強すぎるマブリーVS「私の解放日誌」で話題のソン・ソック!『犯罪都市2』が快進撃を続ける理由
マ・ドンソク主演の『犯罪都市2』が、韓国で快進撃を続けている。映画振興委員会の統合計算ネットワークによると、公開10日目で500万観客を突破。その週末には、600万人を集めて1位を死守した。また、パンデミックで劇場から観客が遠のくなかで『スパイダーマン:ノー・ウェイ・ホーム』(21)が公開14日目に観客動員数500万人を突破したことを考えると、歴代級のスピードだ。近日中にも前作『犯罪都市』(17)の最終動員数688万人を超えると見られており、すでに『パラサイト 半地下の家族』(19)以来の1000万人に達する映画とも期待されるなど、日々その記録を更新中だ。
「犯罪都市2」は、腕っ節ひとつで犯罪者を駆逐する刑事マ・ソクト(マ・ドンソク)と衿川西強力班が、ベトナム一帯を掌握する最強の敵カン・ヘサン(ソン・ソック)を捕まえるために繰り広げる掃討作戦を描く。『エターナルズ』(21)以降、久々に韓国映画界へ戻って来たマ・ドンソクは、“MCU” (マ・ドンソク・シネマティック・ユニバース)の始まりと呼ばれた前作に続き、怪物刑事マ・ソクト役を熱演したほか、製作・脚色にも参加。「『犯罪都市』のマ・ソクトよりさらに進化したアクションをお見せするために、得意分野のボクシングのほか、柔道、護身術などの技術を磨きたいと思った」と語るなど、気合十分で臨んだ成果が興行の成功として結実した。ボディビルで鍛え上げられた堂々とした体格から繰り出されるアクション、バイオレンスな描写の中にもユーモアを醸し出せる演技の多様さといったマ・ドンソクならではの魅力が、多くの観客を惹きつけている。
『犯罪都市2』の大ヒットには、本作で悪役に加わったソン・ソックも一役買っている。 彼はドラマ「私の解放日誌」(Netflixにて配信中)で、正体不明だがなぜか気になる不思議な男・ク氏として出演。“ツンデレ”な素振りで視聴者から熱い視線を受け、「(ブランドの)グッチよりク氏」という言葉も生まれた。また『恋愛の抜けたロマンス』(7月8日公開)では仕事も恋愛も上手く行かない冴えない男を演じ、さらには今年下半期の撮影が予定されているドラマ「殺人者○ナンガム」にチェ・ウシクとともにオファーを受けるなど、いまホットな俳優の一人として名前が挙がっている。
ソン・ソックは「 『犯罪都市 』は、自分がこれまで一番おもしろく観た映画のうちの一つ」とためらわずに答える。

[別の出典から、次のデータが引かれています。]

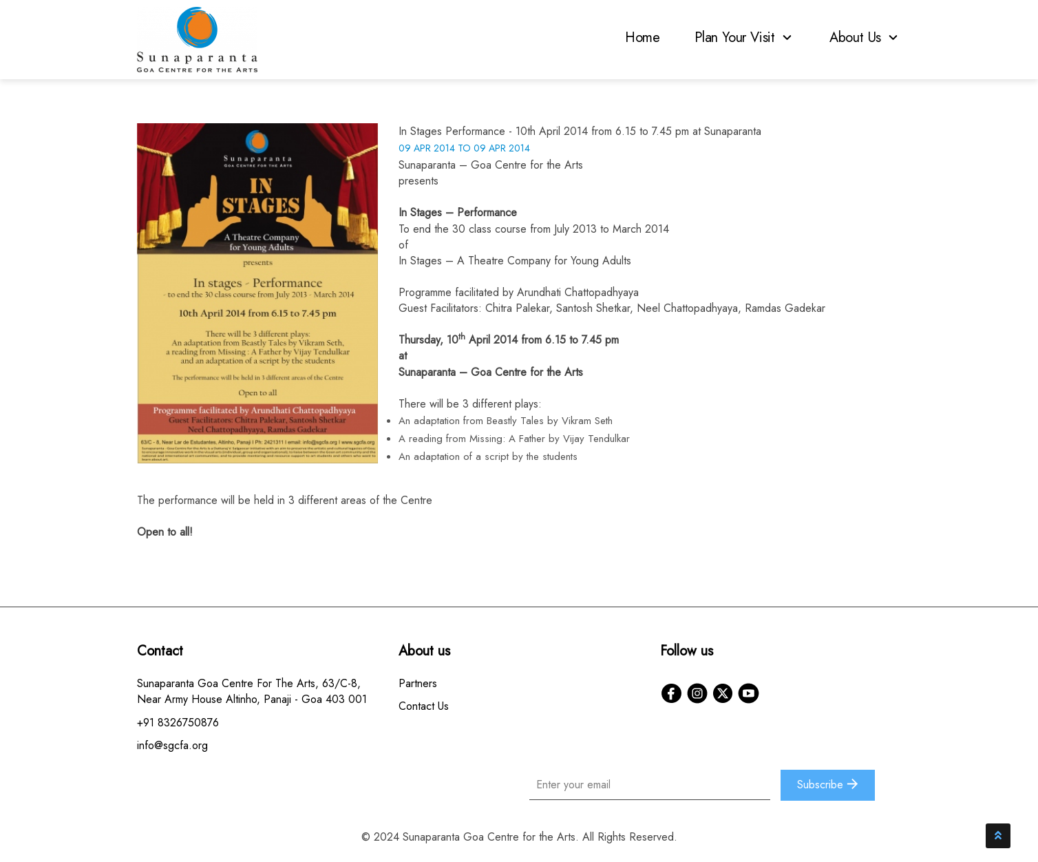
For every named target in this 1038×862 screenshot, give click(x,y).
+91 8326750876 (178, 722)
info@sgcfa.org (172, 745)
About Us (865, 38)
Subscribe (827, 784)
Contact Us (424, 706)
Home (642, 38)
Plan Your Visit (745, 38)
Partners (418, 683)
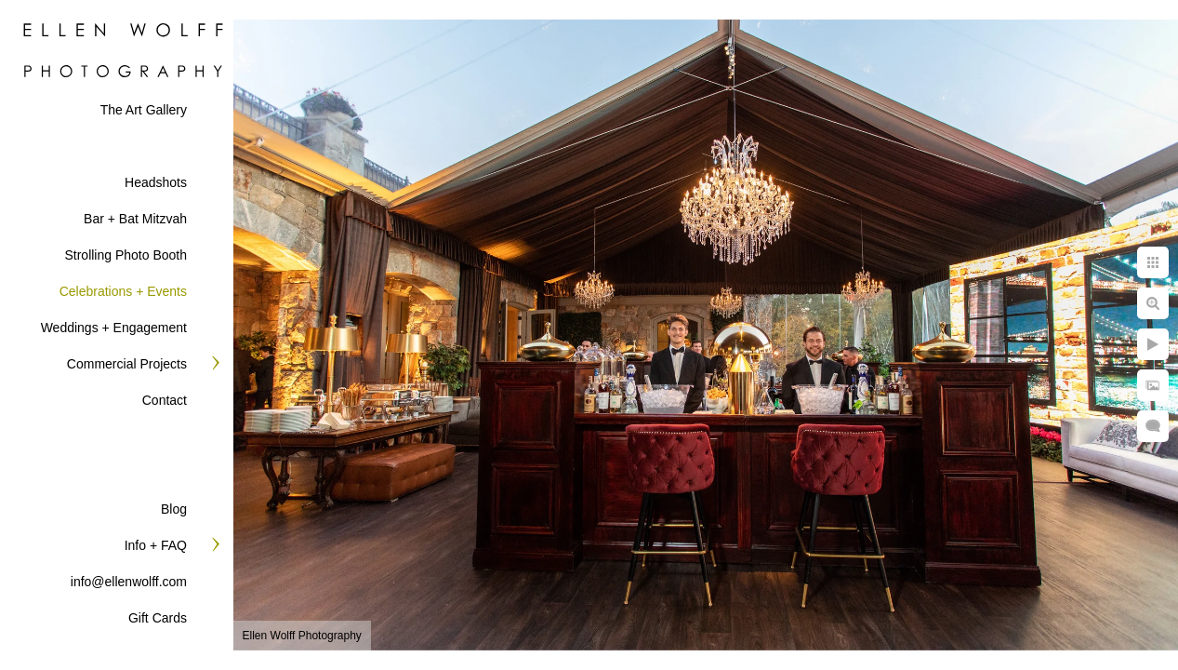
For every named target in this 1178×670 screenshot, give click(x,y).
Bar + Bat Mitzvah (135, 218)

憧れていた作品で悪役を演じるには、「お前は誰だ!」という流行語を残した前作の極悪朝鮮族、チャン・チェン(ユン・ゲサン)以上の強いインパクトが必要だった。ソン・ソックは、カン・ヘサンがどのような人物であり、なぜそのような行動を取るのか、どのような目的があるのかといった質問をイ・サンヨン監督と重ね続け、キャラクターを綿密に造型していったという。韓国映画史に残るヴィランとして登場したソン・ソックは、 穏やかな好青年の顔から変貌を見せ、マ・ドンソクのカリスマ性に負けない強烈な存在感で作品を牽引した。

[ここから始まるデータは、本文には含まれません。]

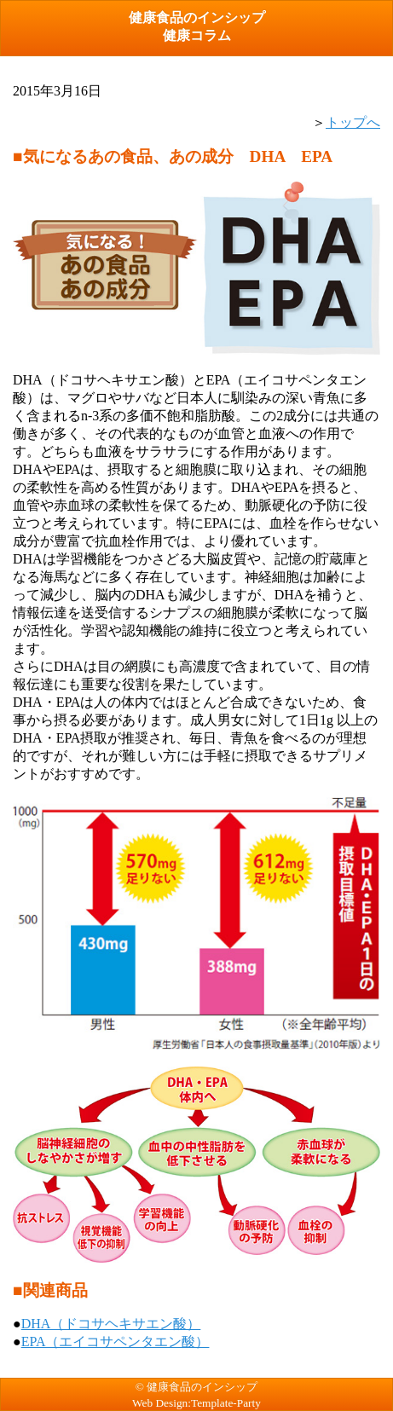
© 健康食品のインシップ (196, 1386)
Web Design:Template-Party (196, 1403)
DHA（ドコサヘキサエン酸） (111, 1323)
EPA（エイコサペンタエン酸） (115, 1341)
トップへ (353, 122)
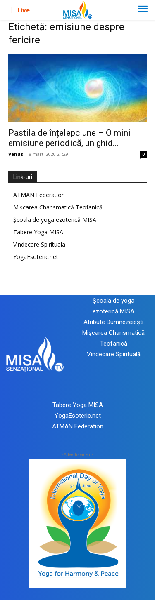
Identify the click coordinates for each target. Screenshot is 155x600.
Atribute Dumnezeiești (113, 322)
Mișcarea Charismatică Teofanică (58, 207)
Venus (15, 154)
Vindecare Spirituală (114, 354)
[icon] (12, 10)
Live (23, 10)
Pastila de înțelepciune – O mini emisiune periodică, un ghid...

本作を配給するABOエンターテインメントによれば、すでに日本を含む海外132か国に先行販売されているという。チョン・ウソンが主演作『ハント』で参加した第75回カンヌ国際映画祭のインタビューで本作の成功への喜びを語ったほど、コロナ禍に陥っていた韓国映画界を活気づけ、他の俳優にも力を与えた『犯罪都市2』。日本での公開が待ち遠しい。